Green ammonia from biomass gasification has recently received interest as a pathway for lowering the carbon footprint. Carbon-negative ammonia can be produced from biomass when carbon capture is employed. This study evaluates simplified and efficient biomass conversion to ammonia using two-stage sorption-enhanced gasification (SEG). Two processes for small-scale, decentralized ammonia production are analyzed using ASPEN Plus simulation. One process produces carbon-neutral ammonia, while the other produces negative-carbon ammonia by capturing CO2.

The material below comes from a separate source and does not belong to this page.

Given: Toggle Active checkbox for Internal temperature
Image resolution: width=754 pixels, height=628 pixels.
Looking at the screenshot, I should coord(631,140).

2 Process Design and Simulation

2.1 Process Design

The proposed process is based on two-stage SEG of biomass. As shown in Fig. 1, the first stage involves steam gasification of biomass in a fluidized bed gasifier at 650–750 ℃. Then the product gas from the gasifier undergoes sorption-enhanced reforming at 550–650 ℃ in an autothermal moving bed reformer with gas-solid countercurrent contacting. Continuous in situ separation of CO2 by CaO (carbonation) in the gasifier and reformer promotes the WGS, resulting in a hydrogen-rich product gas with > 90%mol hydrogen(dry basis) [4,5,6]. CaO also catalyzes tar reforming. The CaCO3 from the gasifier and reformer is decomposed back to CaO in a fluidized bed combustor using heat from char and supplementary fuel combustion.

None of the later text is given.